[PATCH] um: insert scheduler ticks when userspace does not yield

Tue Sep 24 03:46:21 PDT 2024

On Mon, 2024-09-23 at 23:50 +0200, Benjamin Beichler wrote:
> Hi,
> 
> Am 23.09.2024 um 16:48 schrieb Benjamin Berg:
> > > Actually, I think, timeouts are no problem, if we can assure, that a
> > > timeout is never rounded down to 0. Mostly a direct input of 0 have
> > > special meanings, or provokes wrong behavior in the first place from
> > > user space program.
> > I don't think that is a problem. The kernel should guarantee that a
> > timeout never fires too early.
> > 
> > I believe in the case of the linked python code, the timeout fires at
> > exactly the correct time. And then the python code (incorrectly)
> > detects that the timeout has not passed and tries to "select" again
> > with a timeout of exactly zero.
> > 
> > Really, that implementation is just buggy in subtle ways. It could
> > probably just trust the kernel to not wake up early. And, if it does
> > check whether the timeout has passed, then it should just accept the
> > exact time.
> 
> Maybe I'm doing a captain obvious here, but I had the impression this
> code was written this way, to handle interruptions by signals and not to 
> doubt the time accuracy. Possibly I'm totally wrong, but it seems quite 
> elegant to simply use time here to avoid that dance to mask signals or 
> check for interruptions etc.

Yeah, you are right.
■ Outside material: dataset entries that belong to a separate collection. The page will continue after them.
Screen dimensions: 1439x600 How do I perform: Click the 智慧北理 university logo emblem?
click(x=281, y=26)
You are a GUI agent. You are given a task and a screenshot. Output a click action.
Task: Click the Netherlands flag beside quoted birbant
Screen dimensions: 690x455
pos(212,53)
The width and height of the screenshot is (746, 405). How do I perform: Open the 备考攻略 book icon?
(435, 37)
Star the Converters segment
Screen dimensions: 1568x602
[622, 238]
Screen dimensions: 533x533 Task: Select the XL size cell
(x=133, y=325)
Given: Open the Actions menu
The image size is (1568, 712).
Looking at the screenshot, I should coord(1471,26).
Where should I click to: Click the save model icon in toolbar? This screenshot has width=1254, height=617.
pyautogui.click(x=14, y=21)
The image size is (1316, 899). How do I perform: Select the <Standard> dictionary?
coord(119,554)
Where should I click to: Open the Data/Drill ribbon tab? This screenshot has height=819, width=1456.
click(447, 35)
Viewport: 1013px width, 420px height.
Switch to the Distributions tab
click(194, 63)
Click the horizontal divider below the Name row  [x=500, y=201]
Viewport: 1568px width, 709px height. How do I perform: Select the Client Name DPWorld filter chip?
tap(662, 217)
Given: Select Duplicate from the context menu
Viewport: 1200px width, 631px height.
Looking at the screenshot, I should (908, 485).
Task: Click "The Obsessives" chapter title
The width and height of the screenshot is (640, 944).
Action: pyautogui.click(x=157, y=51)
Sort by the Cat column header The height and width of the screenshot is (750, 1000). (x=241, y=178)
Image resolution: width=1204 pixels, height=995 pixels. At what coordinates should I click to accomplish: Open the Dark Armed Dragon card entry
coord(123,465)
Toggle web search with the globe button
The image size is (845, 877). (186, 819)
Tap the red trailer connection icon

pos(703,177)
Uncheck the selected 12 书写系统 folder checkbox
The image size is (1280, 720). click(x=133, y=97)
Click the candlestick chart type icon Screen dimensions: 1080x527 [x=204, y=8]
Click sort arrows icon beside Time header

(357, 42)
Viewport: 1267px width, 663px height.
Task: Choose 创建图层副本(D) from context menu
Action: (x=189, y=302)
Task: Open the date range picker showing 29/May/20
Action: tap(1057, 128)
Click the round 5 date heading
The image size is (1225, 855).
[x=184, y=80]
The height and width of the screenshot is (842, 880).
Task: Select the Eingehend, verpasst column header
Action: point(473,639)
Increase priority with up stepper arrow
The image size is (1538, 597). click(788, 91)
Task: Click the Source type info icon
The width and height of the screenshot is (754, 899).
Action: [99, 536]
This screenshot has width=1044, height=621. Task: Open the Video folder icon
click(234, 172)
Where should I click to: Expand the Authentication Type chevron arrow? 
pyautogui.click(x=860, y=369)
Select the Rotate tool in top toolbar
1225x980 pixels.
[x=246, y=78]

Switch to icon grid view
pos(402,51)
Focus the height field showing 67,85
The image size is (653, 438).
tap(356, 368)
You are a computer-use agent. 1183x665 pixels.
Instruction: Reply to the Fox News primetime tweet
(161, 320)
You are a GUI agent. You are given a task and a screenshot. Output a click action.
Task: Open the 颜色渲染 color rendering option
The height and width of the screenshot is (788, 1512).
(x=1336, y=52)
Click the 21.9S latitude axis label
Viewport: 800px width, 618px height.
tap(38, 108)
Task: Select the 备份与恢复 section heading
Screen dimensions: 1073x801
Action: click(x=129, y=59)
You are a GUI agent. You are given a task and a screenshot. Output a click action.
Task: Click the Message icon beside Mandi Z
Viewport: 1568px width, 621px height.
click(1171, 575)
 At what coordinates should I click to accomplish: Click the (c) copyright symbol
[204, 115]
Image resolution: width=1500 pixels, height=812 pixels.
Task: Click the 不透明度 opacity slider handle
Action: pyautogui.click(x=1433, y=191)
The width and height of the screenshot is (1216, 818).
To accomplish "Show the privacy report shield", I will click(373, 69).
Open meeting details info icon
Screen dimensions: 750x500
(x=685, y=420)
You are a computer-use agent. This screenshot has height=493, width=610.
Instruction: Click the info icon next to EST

I wasn't sure what python does in case of EINTR.
But it does look like it'll stop the select in that case after handling
the signal.

> I believe this code was written in mind that time() will advance, so 
> this will never be an endless loop, so even the corner case that timeout 
> was 0 would be covered by this

Dunno, it feels to me like someone just didn't think much about whether
it should be a "<" or "<=" operator there. Simply changing the
    if timeout < 0: 
to
    if timeout <= 0:
will resolve the problem and is more correct in my view. A specific
"time" is valid in the interval from the clock tick until the next
tick. So the only sensible thing is to assume that you are somewhere
within the interval *after* the tick, which means the timeout has
passed already if it is exactly zero.

Trying to do a zero length sleep to wait for the next clock tick does
not make sense. Especially as a zero length sleep is defined to not
sleep.

> > > Since time-travel mode has a very limited niche, I would not try to
> > > prevent every possible dumb behavior that bad user space programs could
> > > have. I think busy-waiting on a system clock advancement is not the best
> > > style, but acceptable.
> > > 
> > > So my list was:
> > > 
> > > sys_getitimer
> > > sys_gettimeofday
> > > sys_time
> > > sys_timer_gettime
> > > sys_clock_gettime
> > > sys_timerfd_gettime
> > > 
> > > While overthinking it, I see the possibility to read the access
> > > timestamps of a file to create an endless loop, so maybe the stat
> > > syscalls may be included, although this makes me a bit uncomfortable
> > > again. I tend to say, this "bad" behavior of asking the same information
> > > over and over again, should only be punished, if it happens multiple times.
> > > 
> > > I was thinking about, storing the PID of a busy-looped process, and only
> > > increase time, if the same PID is "suspicious".  However, this "hack"
> > > becomes more and more costly, which is on the other hand not important
> > > for timetravel mode.
> > Maybe a stupid question, but aren't we overthinking this in general?
> > 
> > While I think that Johannes' solution to make reading the time cost
> > time is kind of ingenious, I really wonder how much of an issue this
> > actually is. Because if this is just a few userspace applications and
> > libraries misbehaving, then we might as well fix the issue there
> > instead of doing anything special in UML.
> 
> Your point is right, and such bugs may be fixed in user space. On the
> other hand, what about software we can't or don't want to fix, which in 
> the wild simply works. For my future use cases, I will run code, that
> I'm not able to compile myself. I would even consider to have a runtime 
> switch to change the behavior of this hack, to reduce the overhead in
> simulations that behave nicely, but have some quick workaround for 
> misbehaving code.

Sure. But we could still decide to not support that in the upstream
kernel. How you solve the problem in your application would be up to
you. You can apply a simple patch or find another solution in
userspace.

> And sorry for repeating myself, but I believe, that busy waiting on an 
> increasing timer value is not the best style, but considered okay/normal 
> for some use cases. So I think it would be helpful to be able to execute 
> such user space code.

Right, it is just that I have not actually seen anyone wanting to do a
busy wait on a time. The python example explicitly tries to sleep and
just gets the rounding wrong.

> But I want to bring in another idea: Could we use an ebpf program to 
> dynamically hook into syscalls and do a timetravel_update or something 
> similar? Actually, I do not know whether ebpf works normally in UM, but 
> that way it would be flexible and moving the dirty hacks into small 
> portions outside the kernel. From what I understand, we would need to
> add an ebpf callable wrapper for the time travel update function, isn't it?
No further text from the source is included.